For tens of millions of Americans, the good times are right now


By David Streitfeld


This is an era of great political division and dramatic cultural upheaval. Much more quietly, it has been a time of great financial reward for a large number of Americans.


For the 158 million who are employed, prospects have not been this bright since men landed on the moon. As many as half of those workers have retirement accounts that were fattened by a prolonged bull market in stocks. There are 83 million owner-occupied homes in the United States. At the rate they have been increasing in value, a lot of them are in effect a giant piggy bank that families live inside.


This boom does not get celebrated much. It was a slow-build phenomenon in a country where news is stale within hours. It has happened during a time of fascination with the schemes of the truly wealthy (see: Musk, Elon) and against a backdrop of increased inequality. If you were unable to buy a house because of spiraling prices, the soaring amount of homeowners’ equity is not a comfort.

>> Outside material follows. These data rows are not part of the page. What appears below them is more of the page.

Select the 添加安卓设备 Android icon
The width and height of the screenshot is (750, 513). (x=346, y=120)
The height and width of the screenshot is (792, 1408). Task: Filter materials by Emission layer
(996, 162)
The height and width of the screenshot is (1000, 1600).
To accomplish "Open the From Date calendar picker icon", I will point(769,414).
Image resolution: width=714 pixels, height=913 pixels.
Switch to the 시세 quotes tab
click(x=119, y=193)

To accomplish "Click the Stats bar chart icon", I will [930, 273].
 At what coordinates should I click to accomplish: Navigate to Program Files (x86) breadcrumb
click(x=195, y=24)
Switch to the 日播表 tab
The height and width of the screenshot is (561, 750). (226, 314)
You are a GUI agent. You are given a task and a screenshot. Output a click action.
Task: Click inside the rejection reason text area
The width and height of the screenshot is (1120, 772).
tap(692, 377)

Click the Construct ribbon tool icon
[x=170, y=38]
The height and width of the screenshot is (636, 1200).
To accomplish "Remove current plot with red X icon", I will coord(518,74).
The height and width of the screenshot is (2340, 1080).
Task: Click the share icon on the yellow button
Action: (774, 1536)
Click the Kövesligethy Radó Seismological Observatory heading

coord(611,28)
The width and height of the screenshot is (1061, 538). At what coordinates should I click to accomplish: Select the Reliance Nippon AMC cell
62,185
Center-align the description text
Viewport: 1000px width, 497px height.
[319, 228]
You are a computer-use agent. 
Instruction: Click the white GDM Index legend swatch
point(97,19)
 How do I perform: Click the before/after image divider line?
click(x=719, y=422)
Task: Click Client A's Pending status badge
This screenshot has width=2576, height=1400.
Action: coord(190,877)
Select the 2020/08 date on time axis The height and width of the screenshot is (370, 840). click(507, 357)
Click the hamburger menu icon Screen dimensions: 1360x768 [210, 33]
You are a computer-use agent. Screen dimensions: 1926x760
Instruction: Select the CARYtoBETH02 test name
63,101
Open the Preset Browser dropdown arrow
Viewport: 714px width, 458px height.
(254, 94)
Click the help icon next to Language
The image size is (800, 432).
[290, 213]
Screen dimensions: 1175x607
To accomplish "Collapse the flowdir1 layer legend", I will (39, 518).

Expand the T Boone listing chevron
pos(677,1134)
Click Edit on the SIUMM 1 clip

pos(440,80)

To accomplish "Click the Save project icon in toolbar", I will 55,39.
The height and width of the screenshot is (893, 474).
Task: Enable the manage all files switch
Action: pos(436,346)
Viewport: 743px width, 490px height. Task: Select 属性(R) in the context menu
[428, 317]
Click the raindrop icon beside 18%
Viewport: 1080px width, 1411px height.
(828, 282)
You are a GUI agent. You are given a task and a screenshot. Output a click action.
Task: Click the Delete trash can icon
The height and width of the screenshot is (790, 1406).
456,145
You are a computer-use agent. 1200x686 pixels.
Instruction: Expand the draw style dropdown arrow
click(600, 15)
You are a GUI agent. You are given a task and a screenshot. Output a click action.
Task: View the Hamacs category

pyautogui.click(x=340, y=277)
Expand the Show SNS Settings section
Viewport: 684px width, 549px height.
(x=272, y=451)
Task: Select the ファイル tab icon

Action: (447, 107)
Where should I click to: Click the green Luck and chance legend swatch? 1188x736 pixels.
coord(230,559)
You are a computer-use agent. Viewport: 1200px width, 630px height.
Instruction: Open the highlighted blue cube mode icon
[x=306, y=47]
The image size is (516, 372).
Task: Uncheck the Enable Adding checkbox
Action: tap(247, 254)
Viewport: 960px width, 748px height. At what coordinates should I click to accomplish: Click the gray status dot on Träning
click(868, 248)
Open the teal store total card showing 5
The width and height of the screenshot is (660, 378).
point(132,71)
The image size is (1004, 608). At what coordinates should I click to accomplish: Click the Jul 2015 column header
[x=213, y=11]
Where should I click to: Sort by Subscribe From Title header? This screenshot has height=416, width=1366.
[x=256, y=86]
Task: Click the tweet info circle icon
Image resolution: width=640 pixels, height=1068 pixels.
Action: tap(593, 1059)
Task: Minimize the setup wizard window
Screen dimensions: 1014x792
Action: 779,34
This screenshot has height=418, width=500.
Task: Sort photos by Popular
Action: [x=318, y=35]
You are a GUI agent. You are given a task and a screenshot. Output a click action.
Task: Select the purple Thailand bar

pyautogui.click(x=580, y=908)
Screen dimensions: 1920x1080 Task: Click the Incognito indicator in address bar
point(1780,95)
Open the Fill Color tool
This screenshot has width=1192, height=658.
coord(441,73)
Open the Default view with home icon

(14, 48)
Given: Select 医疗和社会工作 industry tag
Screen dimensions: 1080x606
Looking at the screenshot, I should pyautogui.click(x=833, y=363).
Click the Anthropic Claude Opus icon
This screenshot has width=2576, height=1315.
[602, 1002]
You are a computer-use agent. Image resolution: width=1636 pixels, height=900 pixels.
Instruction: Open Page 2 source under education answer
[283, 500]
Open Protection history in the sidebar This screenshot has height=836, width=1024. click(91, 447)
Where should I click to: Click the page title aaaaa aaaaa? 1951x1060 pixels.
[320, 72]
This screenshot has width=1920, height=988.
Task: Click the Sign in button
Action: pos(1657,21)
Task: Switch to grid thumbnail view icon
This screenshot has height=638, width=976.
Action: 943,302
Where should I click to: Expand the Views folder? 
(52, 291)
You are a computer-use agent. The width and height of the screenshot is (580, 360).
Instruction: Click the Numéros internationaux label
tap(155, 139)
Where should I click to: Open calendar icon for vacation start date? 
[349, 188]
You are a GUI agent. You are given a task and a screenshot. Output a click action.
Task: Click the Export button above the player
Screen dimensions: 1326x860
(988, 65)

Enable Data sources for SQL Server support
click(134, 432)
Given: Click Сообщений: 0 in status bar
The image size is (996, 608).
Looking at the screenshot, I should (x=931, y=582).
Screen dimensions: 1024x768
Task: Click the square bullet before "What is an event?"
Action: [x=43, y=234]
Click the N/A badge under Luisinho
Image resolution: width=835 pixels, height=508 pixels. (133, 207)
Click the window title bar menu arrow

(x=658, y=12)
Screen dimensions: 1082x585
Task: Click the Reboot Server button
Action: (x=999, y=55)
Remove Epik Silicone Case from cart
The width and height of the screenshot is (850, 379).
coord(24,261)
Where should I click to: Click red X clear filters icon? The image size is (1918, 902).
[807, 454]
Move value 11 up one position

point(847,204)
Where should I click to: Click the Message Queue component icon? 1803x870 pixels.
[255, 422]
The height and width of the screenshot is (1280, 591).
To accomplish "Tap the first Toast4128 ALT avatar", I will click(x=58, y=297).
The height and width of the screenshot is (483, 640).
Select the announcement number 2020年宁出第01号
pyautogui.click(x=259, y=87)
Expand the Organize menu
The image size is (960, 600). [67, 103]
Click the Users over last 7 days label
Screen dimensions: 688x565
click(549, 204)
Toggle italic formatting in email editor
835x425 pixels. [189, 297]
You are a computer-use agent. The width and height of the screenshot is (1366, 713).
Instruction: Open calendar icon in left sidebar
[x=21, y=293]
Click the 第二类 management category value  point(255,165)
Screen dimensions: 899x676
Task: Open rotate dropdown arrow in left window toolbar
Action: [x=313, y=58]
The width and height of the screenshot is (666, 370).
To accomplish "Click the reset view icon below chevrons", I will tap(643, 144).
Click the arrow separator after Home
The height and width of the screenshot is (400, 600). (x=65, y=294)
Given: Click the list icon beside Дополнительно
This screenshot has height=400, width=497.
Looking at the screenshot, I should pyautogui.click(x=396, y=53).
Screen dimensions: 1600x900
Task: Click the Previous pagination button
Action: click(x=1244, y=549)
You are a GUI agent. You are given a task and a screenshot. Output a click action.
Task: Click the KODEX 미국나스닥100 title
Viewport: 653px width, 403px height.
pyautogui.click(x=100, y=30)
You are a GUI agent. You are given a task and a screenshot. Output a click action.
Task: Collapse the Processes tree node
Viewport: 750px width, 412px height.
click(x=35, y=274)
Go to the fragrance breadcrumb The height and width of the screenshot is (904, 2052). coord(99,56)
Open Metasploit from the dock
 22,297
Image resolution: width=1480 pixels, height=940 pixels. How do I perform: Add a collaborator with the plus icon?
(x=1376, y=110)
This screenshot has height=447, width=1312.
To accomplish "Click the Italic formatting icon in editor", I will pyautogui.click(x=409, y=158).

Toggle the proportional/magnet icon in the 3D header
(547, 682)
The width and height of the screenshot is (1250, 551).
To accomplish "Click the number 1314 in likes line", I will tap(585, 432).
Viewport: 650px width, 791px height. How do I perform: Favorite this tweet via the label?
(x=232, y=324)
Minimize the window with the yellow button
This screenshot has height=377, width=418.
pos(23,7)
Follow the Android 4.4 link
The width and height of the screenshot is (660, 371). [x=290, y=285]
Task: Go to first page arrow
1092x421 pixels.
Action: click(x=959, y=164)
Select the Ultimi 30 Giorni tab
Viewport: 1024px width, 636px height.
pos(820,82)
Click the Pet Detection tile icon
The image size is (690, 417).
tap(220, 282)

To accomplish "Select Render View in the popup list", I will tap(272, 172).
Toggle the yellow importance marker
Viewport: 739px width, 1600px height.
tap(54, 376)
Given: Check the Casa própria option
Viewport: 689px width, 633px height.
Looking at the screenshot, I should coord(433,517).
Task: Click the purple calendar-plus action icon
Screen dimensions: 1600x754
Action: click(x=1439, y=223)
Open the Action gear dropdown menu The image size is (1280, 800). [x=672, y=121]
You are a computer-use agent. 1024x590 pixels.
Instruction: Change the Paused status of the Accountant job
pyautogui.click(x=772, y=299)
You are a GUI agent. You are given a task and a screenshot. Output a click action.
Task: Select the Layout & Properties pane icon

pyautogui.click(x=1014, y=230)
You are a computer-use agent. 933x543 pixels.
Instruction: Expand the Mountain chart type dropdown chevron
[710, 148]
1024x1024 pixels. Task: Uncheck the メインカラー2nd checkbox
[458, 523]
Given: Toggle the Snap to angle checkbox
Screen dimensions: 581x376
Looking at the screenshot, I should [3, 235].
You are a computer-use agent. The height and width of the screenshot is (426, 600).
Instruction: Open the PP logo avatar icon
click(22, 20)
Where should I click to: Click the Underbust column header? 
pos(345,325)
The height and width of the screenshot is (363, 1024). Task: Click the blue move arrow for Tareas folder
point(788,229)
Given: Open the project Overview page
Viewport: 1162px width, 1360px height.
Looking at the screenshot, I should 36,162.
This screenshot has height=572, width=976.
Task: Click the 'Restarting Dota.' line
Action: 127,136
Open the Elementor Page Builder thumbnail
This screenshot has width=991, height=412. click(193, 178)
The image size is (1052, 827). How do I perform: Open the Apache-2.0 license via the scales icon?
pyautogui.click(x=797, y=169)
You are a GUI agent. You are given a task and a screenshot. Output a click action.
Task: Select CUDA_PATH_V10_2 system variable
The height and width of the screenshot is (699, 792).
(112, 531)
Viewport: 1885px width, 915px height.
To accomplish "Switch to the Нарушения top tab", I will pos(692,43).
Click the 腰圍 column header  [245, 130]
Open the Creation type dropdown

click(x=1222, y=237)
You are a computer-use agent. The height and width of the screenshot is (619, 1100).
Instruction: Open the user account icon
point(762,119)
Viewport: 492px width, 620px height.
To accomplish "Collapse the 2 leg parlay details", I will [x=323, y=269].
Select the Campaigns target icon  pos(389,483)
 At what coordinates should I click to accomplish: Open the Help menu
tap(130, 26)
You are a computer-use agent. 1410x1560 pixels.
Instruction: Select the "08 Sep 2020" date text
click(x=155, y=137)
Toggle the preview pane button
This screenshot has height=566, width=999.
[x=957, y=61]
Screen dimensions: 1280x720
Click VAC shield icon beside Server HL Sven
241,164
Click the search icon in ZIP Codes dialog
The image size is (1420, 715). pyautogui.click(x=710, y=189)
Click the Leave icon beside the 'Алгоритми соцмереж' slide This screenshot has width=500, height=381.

The queasy stock market might be signaling that the boom is ending. A slowing economy, renewed inflation, high gas prices and rising interest rates could all undermine the gains achieved over the years. But for the moment, this flood of wealth is quietly redefining retirement, helping fuel Silicon Valley and stoking a boom in leisure and entertainment. It is boosting corporate profits by unprecedented amounts while also giving just about everyone the notion that a better job might be within reach.


More than 4.5 million workers voluntarily quit in March, the highest number since the government started keeping this statistic in 2000, the Bureau of Labor Statistics reported last week. A few years ago, the monthly total was between 3 million and 3.5 million.


“Maybe it’s easier to focus on the negative, but a huge number of people, maybe 40 million households, have been doing pretty well,” said Dean Baker, an economist who was a co-founder of the liberal-leaning Center for Economic and Policy Research. “You’d have to go back to the late 1990s to find a similar era. Before that, the 1960s.”


This widespread wealth throws light on why the number of workers who say they expect to be working past their early 60s has fallen below 50% for the first time. It accounts for the abundance of $1 billion startups known as unicorns — more than 1,000 now, up from about 200 in 2015. It offers a reason for the rise in interest in unionizing companies from Amazon to Apple to Starbucks, as hourly workers seek to claim their share.


And it helps explain why Dwight and Denise Makinson just returned from a 12-day cruise through Germany.


“Our net worth has reached the millionaire level due to our investments, which was unfathomable when we were married 40 years ago,” said Dwight Makinson, 76, who is retired from the U.S. Forest Service.


The couple, who live in Coeur d’Alene, Idaho, have company. There are 22 million U.S. millionaires, Credit Suisse estimates, up from fewer than 15 million in 2014.


“I used coupons to buy things. One of my daughters would say, ‘Mom, that’s so embarrassing,’” said Denise Makinson, 66, a registered nurse. “But we believed in saving. Now she uses coupons, too.”


Every economic transaction has several sides. No one thought home prices in 2000 were particularly cheap. But in the last six years, prices have risen by the total value of all housing in 2000, according to the Case-Schiller index. In many areas of the country, it has become practically impossible for renters to buy a house.


This is fracturing society. Even as the overall homeownership rate in 2020 rose to 65.5%, the rate for Black Americans has severely lagged. At 43.4%, it is lower than the 44.2% in 2010. The rate for Hispanics is only marginally better.


That disparity might account for the muted sense of achievement.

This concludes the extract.